-- Opening Marker --

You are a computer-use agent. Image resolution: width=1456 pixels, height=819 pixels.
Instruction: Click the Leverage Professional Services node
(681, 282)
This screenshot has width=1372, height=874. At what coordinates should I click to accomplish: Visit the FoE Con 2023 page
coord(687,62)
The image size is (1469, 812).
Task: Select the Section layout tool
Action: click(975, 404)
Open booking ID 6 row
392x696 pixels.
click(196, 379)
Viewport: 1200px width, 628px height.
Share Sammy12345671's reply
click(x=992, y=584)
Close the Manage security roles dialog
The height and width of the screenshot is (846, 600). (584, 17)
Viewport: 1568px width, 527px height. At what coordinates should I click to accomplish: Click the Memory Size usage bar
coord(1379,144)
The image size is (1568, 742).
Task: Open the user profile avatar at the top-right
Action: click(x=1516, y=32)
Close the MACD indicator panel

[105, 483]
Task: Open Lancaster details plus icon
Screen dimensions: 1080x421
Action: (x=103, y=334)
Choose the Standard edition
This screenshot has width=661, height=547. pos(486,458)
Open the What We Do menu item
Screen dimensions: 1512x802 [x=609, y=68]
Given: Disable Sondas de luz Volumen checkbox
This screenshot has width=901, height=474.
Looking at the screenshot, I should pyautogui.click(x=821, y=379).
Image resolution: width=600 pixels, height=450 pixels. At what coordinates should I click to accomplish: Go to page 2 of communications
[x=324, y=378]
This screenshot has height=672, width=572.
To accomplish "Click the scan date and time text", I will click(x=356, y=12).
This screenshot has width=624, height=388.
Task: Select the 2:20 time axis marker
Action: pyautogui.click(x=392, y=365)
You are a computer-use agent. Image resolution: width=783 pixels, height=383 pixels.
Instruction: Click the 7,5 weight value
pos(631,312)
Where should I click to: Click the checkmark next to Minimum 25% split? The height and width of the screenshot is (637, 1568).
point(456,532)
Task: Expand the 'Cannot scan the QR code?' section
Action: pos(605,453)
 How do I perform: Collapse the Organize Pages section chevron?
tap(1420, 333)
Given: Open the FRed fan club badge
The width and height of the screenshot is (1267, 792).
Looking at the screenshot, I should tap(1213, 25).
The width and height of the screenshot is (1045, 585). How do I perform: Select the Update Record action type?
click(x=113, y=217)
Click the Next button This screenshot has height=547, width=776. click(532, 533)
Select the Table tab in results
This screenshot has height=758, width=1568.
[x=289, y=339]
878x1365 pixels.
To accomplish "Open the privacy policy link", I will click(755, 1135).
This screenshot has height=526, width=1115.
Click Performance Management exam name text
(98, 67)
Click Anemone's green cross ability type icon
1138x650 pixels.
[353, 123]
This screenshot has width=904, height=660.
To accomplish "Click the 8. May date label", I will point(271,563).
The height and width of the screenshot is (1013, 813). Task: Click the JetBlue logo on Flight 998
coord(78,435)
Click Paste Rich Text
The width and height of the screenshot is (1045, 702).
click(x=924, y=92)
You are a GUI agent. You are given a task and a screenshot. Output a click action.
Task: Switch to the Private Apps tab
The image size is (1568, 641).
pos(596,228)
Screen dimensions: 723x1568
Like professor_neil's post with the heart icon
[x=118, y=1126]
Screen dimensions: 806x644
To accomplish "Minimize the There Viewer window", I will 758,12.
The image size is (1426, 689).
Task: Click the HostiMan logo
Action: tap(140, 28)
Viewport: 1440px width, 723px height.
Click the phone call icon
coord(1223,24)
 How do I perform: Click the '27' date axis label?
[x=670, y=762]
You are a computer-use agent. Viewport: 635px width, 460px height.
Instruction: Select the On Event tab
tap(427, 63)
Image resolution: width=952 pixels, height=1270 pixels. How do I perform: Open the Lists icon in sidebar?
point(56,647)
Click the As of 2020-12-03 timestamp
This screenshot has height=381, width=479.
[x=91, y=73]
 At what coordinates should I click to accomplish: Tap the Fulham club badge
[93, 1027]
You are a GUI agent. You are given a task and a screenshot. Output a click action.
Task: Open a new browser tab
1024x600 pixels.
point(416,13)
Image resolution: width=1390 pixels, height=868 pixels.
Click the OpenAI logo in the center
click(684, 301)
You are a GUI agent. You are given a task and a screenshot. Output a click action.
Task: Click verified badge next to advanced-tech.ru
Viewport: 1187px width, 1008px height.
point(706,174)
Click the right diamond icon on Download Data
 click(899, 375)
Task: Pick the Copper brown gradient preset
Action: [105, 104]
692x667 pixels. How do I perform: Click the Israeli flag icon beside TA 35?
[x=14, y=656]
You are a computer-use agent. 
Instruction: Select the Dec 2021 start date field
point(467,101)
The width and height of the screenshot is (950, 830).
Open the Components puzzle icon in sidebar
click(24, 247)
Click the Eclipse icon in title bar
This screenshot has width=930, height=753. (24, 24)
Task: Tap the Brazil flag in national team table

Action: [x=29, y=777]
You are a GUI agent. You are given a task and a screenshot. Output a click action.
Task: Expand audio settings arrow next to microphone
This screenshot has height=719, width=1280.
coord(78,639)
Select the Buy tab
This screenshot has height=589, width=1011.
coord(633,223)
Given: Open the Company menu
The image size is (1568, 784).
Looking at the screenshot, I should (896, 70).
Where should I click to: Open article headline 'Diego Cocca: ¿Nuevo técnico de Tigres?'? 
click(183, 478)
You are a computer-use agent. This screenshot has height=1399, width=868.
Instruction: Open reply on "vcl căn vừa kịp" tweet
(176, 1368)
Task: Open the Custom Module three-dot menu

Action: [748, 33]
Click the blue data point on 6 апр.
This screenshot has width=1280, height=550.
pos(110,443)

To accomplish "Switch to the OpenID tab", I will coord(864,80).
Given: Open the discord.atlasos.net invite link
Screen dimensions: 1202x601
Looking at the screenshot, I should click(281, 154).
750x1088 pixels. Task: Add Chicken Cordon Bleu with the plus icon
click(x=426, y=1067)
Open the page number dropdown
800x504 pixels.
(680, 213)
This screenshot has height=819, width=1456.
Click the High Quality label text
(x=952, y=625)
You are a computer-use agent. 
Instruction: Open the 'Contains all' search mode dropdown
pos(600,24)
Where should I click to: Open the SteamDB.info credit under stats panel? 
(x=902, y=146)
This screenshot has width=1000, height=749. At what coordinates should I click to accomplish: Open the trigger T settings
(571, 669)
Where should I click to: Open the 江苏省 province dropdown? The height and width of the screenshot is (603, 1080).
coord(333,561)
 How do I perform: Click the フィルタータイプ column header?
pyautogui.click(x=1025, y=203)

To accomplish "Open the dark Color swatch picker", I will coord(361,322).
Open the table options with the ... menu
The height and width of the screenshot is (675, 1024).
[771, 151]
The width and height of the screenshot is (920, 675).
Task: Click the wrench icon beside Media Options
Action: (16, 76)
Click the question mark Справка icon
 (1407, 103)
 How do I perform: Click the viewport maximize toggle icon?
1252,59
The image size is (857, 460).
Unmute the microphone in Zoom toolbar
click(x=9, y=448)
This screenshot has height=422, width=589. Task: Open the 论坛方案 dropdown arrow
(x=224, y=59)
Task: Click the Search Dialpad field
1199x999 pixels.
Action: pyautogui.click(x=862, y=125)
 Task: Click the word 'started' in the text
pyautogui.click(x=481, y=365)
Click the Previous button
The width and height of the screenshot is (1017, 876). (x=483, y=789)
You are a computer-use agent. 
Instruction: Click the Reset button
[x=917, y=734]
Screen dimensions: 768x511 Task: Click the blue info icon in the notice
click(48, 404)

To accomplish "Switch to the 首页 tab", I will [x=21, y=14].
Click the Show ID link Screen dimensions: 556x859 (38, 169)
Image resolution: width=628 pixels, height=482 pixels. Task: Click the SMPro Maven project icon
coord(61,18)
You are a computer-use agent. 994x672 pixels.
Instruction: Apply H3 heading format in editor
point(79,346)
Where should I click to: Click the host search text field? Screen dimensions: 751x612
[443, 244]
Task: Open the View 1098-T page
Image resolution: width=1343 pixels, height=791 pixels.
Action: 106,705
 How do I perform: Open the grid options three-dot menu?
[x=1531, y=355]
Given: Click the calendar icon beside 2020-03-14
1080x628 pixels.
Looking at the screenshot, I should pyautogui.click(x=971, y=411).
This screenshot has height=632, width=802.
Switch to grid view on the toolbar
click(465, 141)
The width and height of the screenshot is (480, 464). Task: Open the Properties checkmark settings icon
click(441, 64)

-- Closing Marker --

Exactly as written, repeat each line from the beginning of the data above to the line containing "Given: Open the FRed fan club badge", inclusive.

** Response to the task **
You are a computer-use agent. Image resolution: width=1456 pixels, height=819 pixels.
Instruction: Click the Leverage Professional Services node
(681, 282)
This screenshot has width=1372, height=874. At what coordinates should I click to accomplish: Visit the FoE Con 2023 page
coord(687,62)
The image size is (1469, 812).
Task: Select the Section layout tool
Action: click(975, 404)
Open booking ID 6 row
392x696 pixels.
click(196, 379)
Viewport: 1200px width, 628px height.
Share Sammy12345671's reply
click(x=992, y=584)
Close the Manage security roles dialog
The height and width of the screenshot is (846, 600). (584, 17)
Viewport: 1568px width, 527px height. At what coordinates should I click to accomplish: Click the Memory Size usage bar
coord(1379,144)
The image size is (1568, 742).
Task: Open the user profile avatar at the top-right
Action: click(x=1516, y=32)
Close the MACD indicator panel

[105, 483]
Task: Open Lancaster details plus icon
Screen dimensions: 1080x421
Action: (x=103, y=334)
Choose the Standard edition
This screenshot has width=661, height=547. pos(486,458)
Open the What We Do menu item
Screen dimensions: 1512x802 [x=609, y=68]
Given: Disable Sondas de luz Volumen checkbox
This screenshot has width=901, height=474.
Looking at the screenshot, I should pyautogui.click(x=821, y=379).
Image resolution: width=600 pixels, height=450 pixels. At what coordinates should I click to accomplish: Go to page 2 of communications
[x=324, y=378]
This screenshot has height=672, width=572.
To accomplish "Click the scan date and time text", I will click(x=356, y=12).
This screenshot has width=624, height=388.
Task: Select the 2:20 time axis marker
Action: pyautogui.click(x=392, y=365)
You are a computer-use agent. Image resolution: width=783 pixels, height=383 pixels.
Instruction: Click the 7,5 weight value
pos(631,312)
Where should I click to: Click the checkmark next to Minimum 25% split? The height and width of the screenshot is (637, 1568).
point(456,532)
Task: Expand the 'Cannot scan the QR code?' section
Action: pos(605,453)
 How do I perform: Collapse the Organize Pages section chevron?
tap(1420, 333)
Given: Open the FRed fan club badge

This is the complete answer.